Aside from the tax situation, wages and salary disbursements were also lower in January. In total, they declined by 0.6 percent. This was true for manufacturers, as well, with manufacturing wages and salaries decreasing from $751.9 billion to $748.6 billion. Overall, wages and salaries in the manufacturing sector were mostly flat in the second half of 2012, as we grappled with slower sales growth and worries about the U.S. fiscal situation.
Meanwhile, personal spending rose 0.2 percent in January. This gain was mostly in services, with goods consumption down and nondurable spending flat. The decline in durable goods spending, though, followed two strong months of growth. Looking at a longer time horizon, durable goods spending increased 6.3 percent in2012, and nondurable goods purchases were up 3.5 percent.
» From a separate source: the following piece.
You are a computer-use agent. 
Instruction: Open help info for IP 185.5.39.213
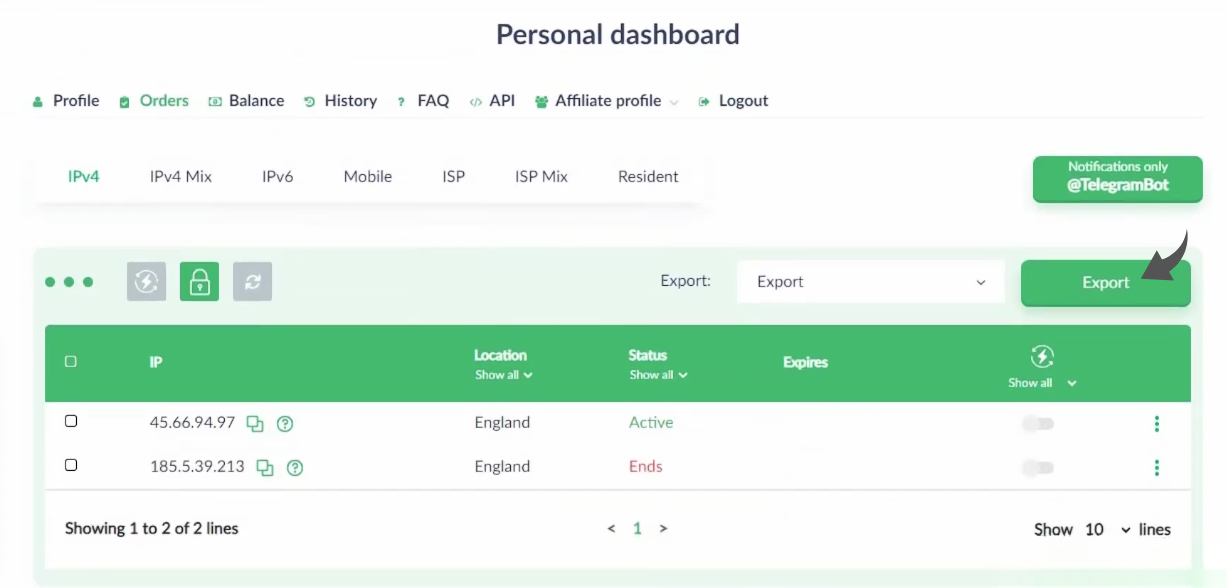point(295,467)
With personal income sharply lower and modest growth in personal spending, the savings rate declined from 6.4 percent in December to 2.4 percent in January. This continues the wild volatility due to the fiscal cliff discussion above. February’s data should report a savings rate more consistent with the rates observed before December. The savings rate was 3.4 percent in October and 4.0 percent in November. I would expect for it to settle out somewhere between those numbers.
Chad Moutray is chief economist, National Association of Manufacturers.